In a second line of unsupervised analysis, PCA and clustering analyses will be performed on
molecular phenotype aggregated with IBS/clinical data, which will have the potential to
influence clustering directly instead of investigating correlations afterwards. Again,
subdivision of variability into common and distinct components will be applied to examine how
clusters are reflected in the different data blocks.
Finally, supervised analyses will be used to directly associate molecular phenotype data
(independent variables) with IBS/clinical data (dependent variables) using in-house developed
partial least squares (PLS) and random forest (RF) techniques. These in-house techniques are
specifically adapted to identifying the most relevant set of independent variables to
describe the covariability with the dependent data (submitted manuscript). IBS/clinical data
can be used both as continuous multiple variables or directly by converting observations to
clusters. To examine how clusters and IBS/clinical data are reflected in the different omics
blocks, newly developed procedures to find common and distinct components in supervised
analysis will be applied (submitted manuscript).
The progression in these three approaches represent an increasing degree of supervision in
multivariate analysis. After all analyses, emerging clusters from the PCA and clustering
analyses and multivariate predictions from the PLS and RF analyses will further analyzed
using bioinformatics tools adapted to provide meaningful biological interpretation with the
aim to confirm correspondence between clusters and metabotypes.

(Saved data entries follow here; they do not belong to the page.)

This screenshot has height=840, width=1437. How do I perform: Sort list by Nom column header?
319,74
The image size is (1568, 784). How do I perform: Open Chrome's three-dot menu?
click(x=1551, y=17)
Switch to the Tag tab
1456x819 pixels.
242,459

Rapid diagnostic test of metabotypes After metabotypes have been identified, multivariate
predictive analysis of the mixed gluten/FODMAP exposure will be performed to identify
predictive biomarkers of metabotypes. These models will similarly as above be based on
in-house PLS and RF procedures using metabolomics data as independent variables and
metabotype classification per individual as dependent variable.
Plasma metabolic profiles will be analyzed regularly up to 4 hours post exposure and two
different approaches will be undertaken to address the time-trends in metabolic profiling: In
a first approach, time profiles will be converted to areas-under-the-curve per measured
metabolite feature through numerical integration. These values will then be used directly as
independent variables to give an indication of overall reflection of metabotype on metabolite
levels after exposure. However, this direct approach will not be able to take into
consideration potential differences in time-trends between metabotypes. Therefore, variance
partitioning hyphenated with supervised learning will be used to investigate metabotype x
time interactions. This approach will require method development in multivariate analysis,
which is currently underway in the R Landbergs research group and expected to be ready and
beta-tested during 2018, i.e. before data is available for analysis. This methodology is
projected to allow for simultaneous analysis of overall differences in metabolite levels
between treatments as well as differences in time profiles, thereby giving information also
on the most opportune time points to draw samples for effective prediction of metabotype x.